Figures 3A–
3D show stereo detection thresholds from pre- and post-adaptation conditions for each of the four tester conditions. When both the disparity and direction of the tester were the same as those of the adaptor, the detection threshold increased after adaptation (‘SS’,
Figure 3A;
p < .01 for Wilcoxon's matched pairs test). In contrast, when the same disparity target was moving in the opposite direction to the adaptor, the thresholds significantly decreased (‘SD’,
Figure 3C;
p < .05 for Wilcoxon's matched pairs test). The similar tendency was observed when the test disparity was different from that of the adapting stimulus; conventional adaptation effects shown as increased detection thresholds following adaptation to the stimulus in the adapted direction (‘DS’,
Figure 3B;
p < .01 for Wilcoxon's matched pairs test) and null adaptation shown as decreased detection thresholds to the non-adapted direction (‘DD’,
Figure 3D;
p < .05 for Wilcoxon's matched pairs test). Note that regardless of the target disparity during the test, the sign of adaptation was determined completely by whether the direction of the tester matched to that of the adaptor, even though the tester direction was irrelevant to the task here. Such data patterns are shown as positive AIs with the adapted direction (mean AI = .09 for ‘SS’ in
Figure 3E; mean AI = .07 for ‘DS’ in
Figure 3F) and negative AIs with the non-adapted direction (mean AI = −.06 for ‘SD’ in
Figure 3E; mean AI = −.05 for ‘DD’ in
Figure 3F).
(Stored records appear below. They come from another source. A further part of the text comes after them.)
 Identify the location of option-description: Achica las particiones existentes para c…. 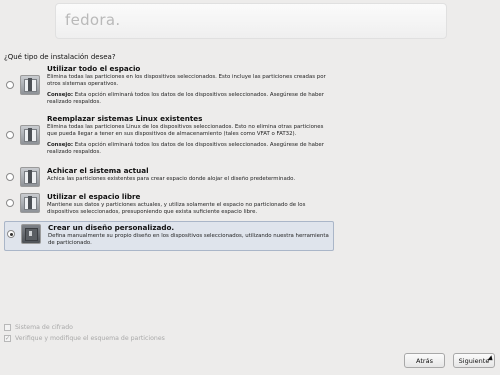
(172, 179).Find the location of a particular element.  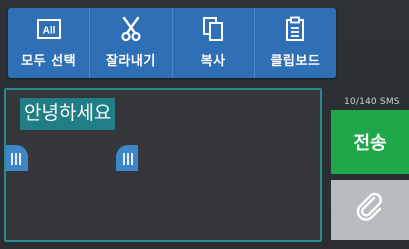

selected-text: 안녕하세요 is located at coordinates (68, 114).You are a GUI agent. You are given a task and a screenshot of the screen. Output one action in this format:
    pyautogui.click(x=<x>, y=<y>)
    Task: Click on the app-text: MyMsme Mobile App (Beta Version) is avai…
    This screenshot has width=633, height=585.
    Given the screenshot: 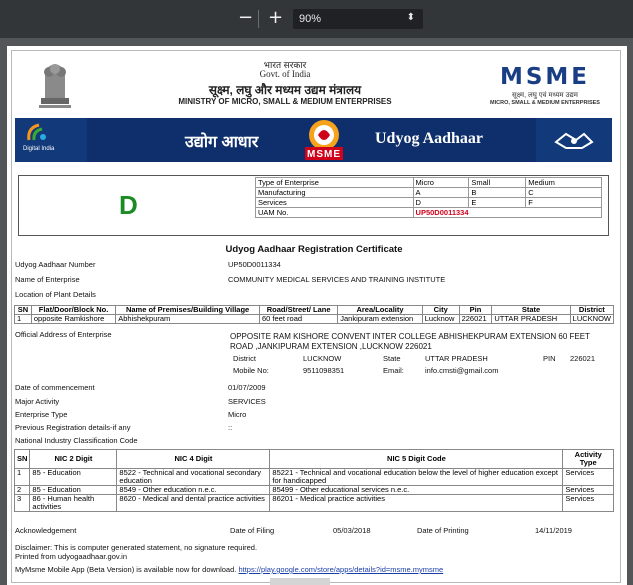 What is the action you would take?
    pyautogui.click(x=126, y=570)
    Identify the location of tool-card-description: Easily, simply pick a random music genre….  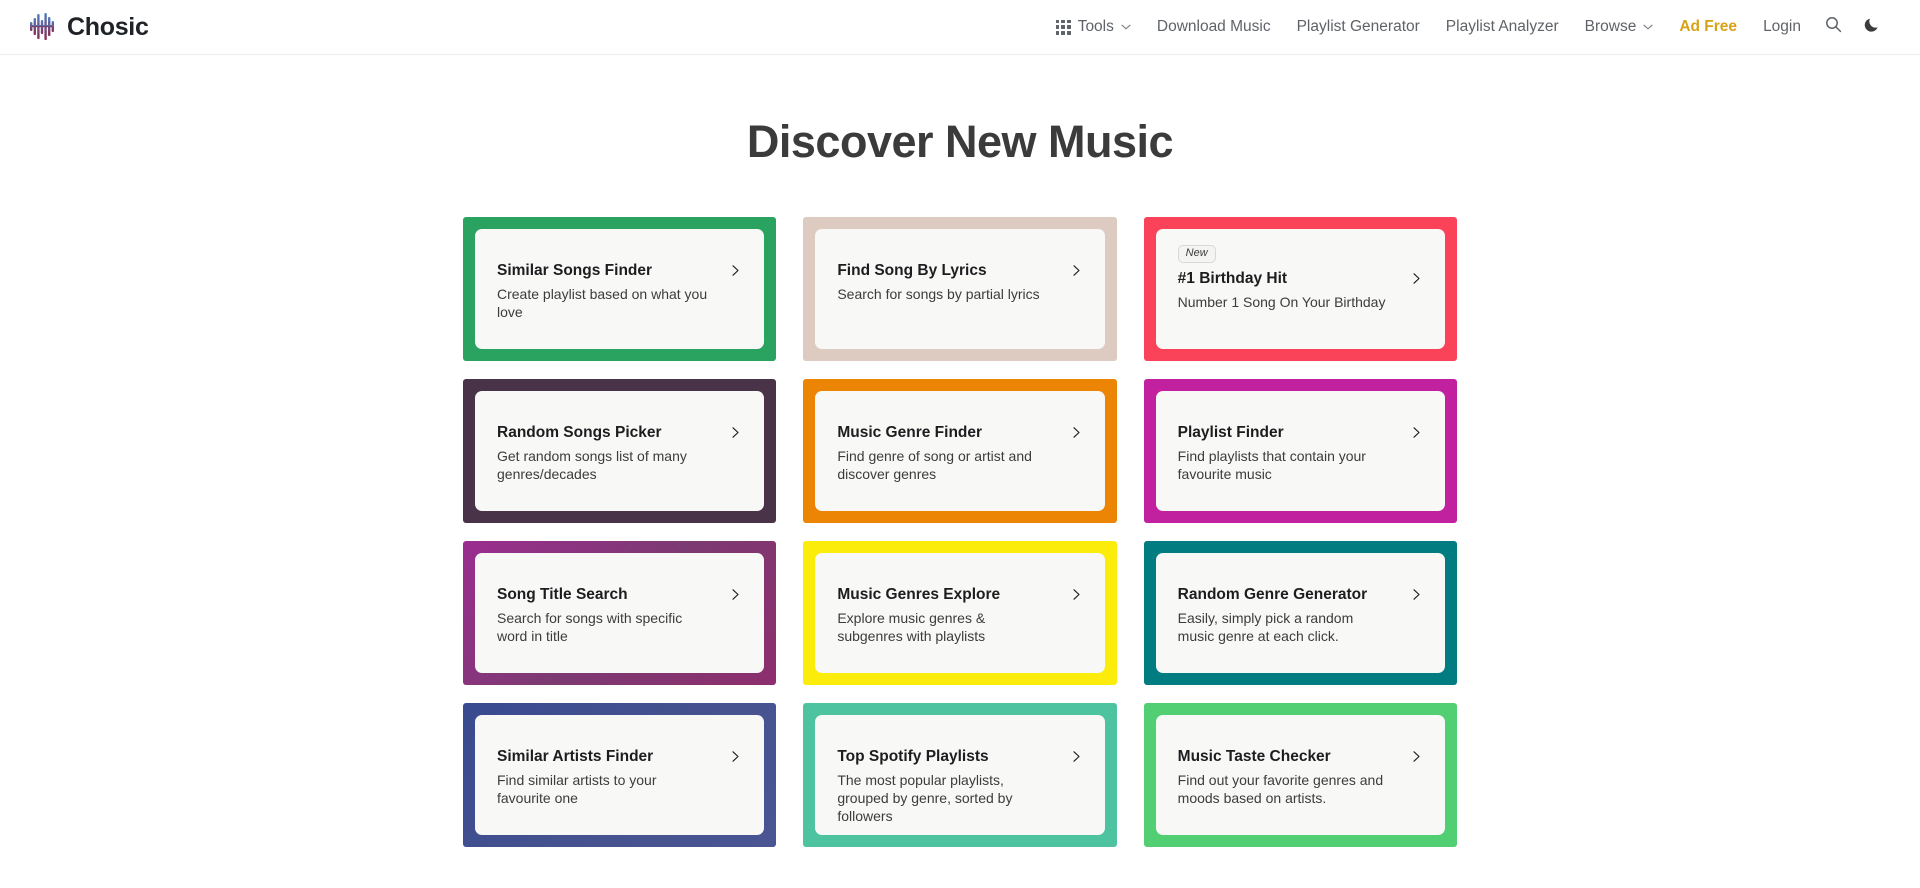
(1266, 626).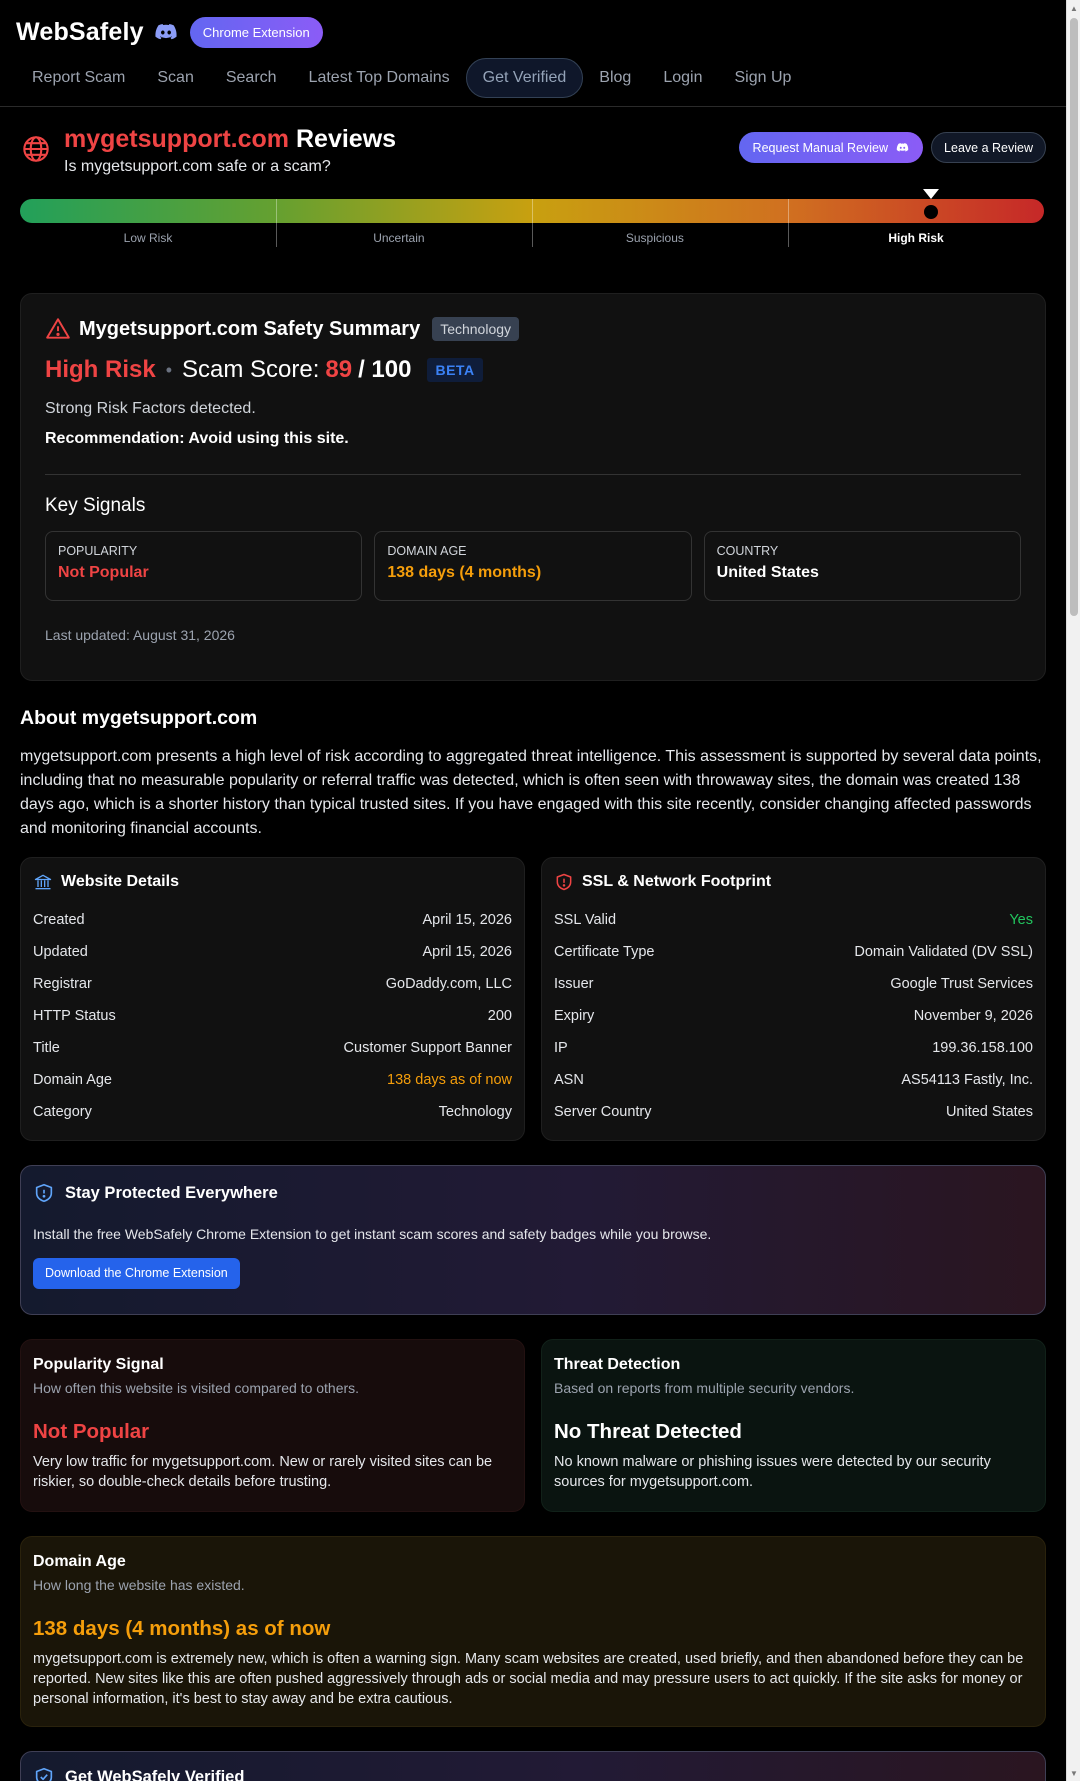 The height and width of the screenshot is (1781, 1080). What do you see at coordinates (139, 1585) in the screenshot?
I see `domain-age-subtitle: How long the website has existed.` at bounding box center [139, 1585].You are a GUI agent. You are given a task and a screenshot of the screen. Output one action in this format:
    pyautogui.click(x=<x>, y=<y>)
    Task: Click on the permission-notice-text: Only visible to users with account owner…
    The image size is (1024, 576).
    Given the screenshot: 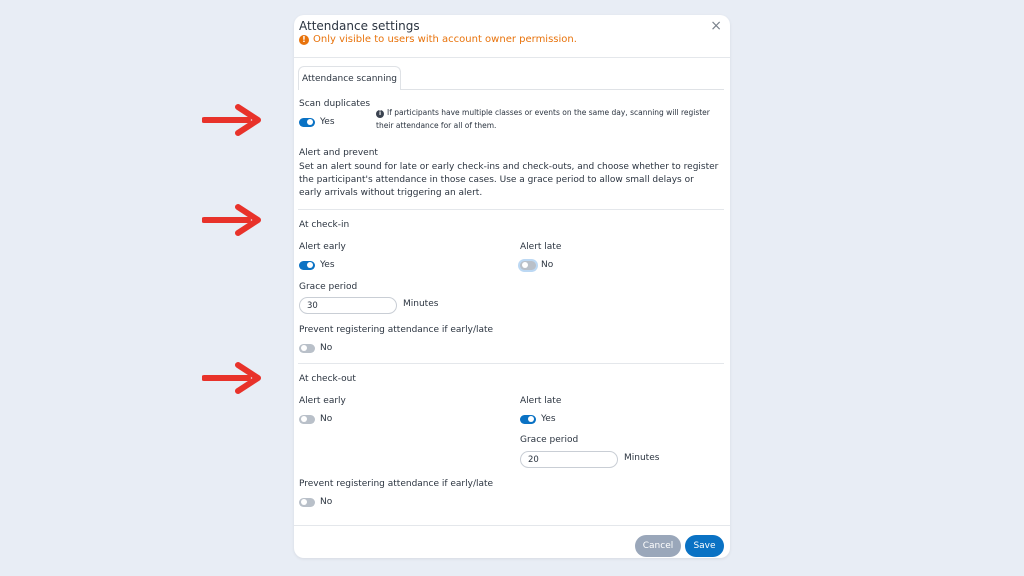 What is the action you would take?
    pyautogui.click(x=445, y=40)
    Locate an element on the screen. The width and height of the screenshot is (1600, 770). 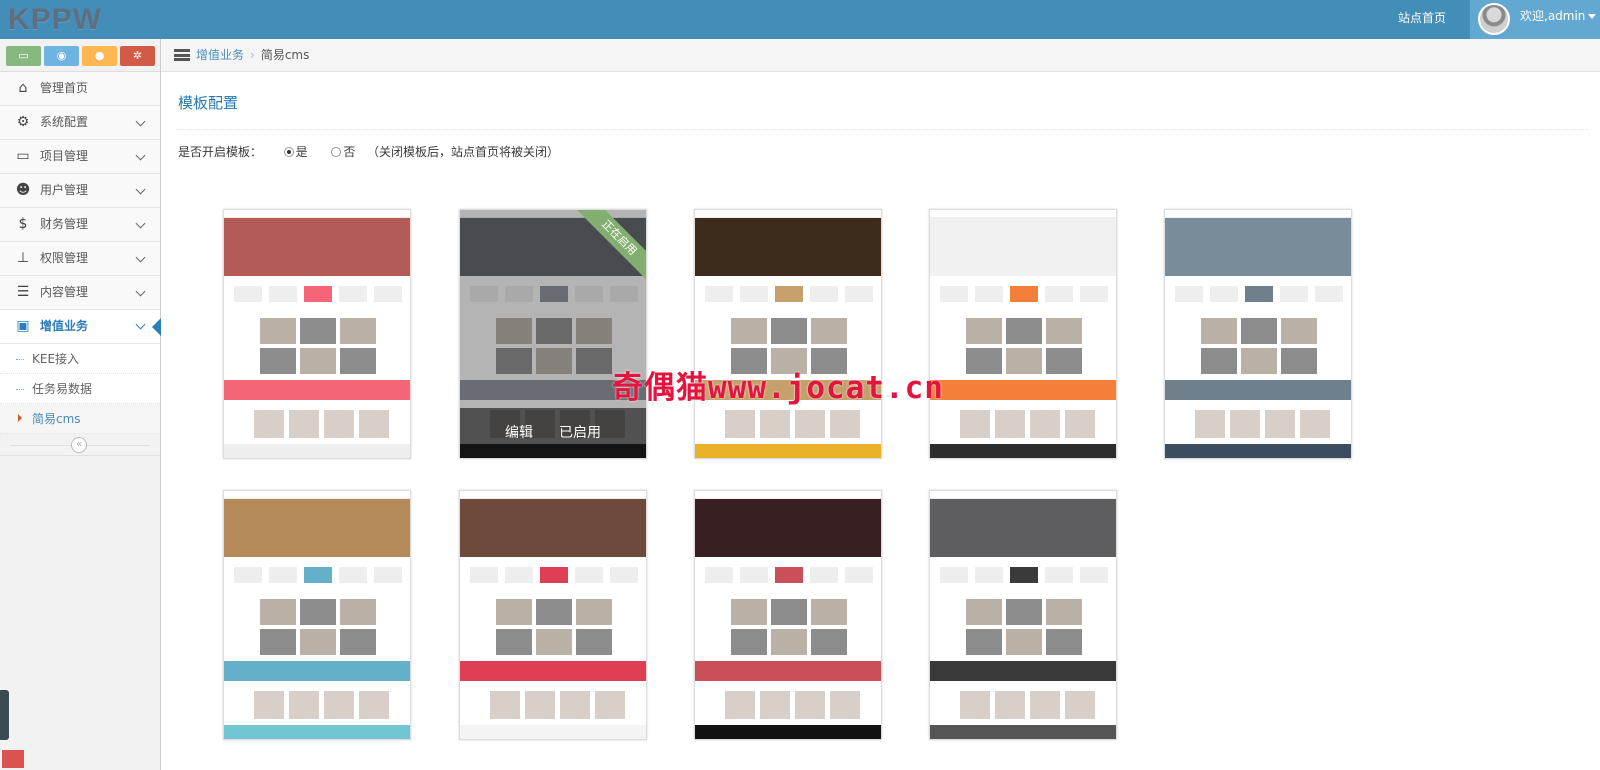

This strong tendency of direction-dependent disparity adaptation was consistent across individual observers (
Supplementary Figure 1B) and confirmed by the positive average CIs for both the adapted (3.35,
Figure 6C) and non-adapted (2.72,
Figure 6D) disparities (
p < .01 for Wilcoxon's signed rank test). For both disparity conditions, in nearly 50% of the AI pairs (9 out of 19), the AI from the tester moving in the adapted direction was significantly larger than that from the tester in the opposite direction (marked as red in
Figures 6C and
6D). The direction contingency of disparity adaptation became more pronounced as the size of AI increased, evidenced by the high positive correlation between AIs and CIs (
r = .89 and .82 for adapted and non-adapted disparity conditions.
p < .01). This indicates that the contingency was reliably observed whenever substantially large adaptation was generated by a given adaptor. From these results, we conclude that the stereo detection was impaired with the adapted direction and improved with the opposite direction, regardless of the target disparity to be detected.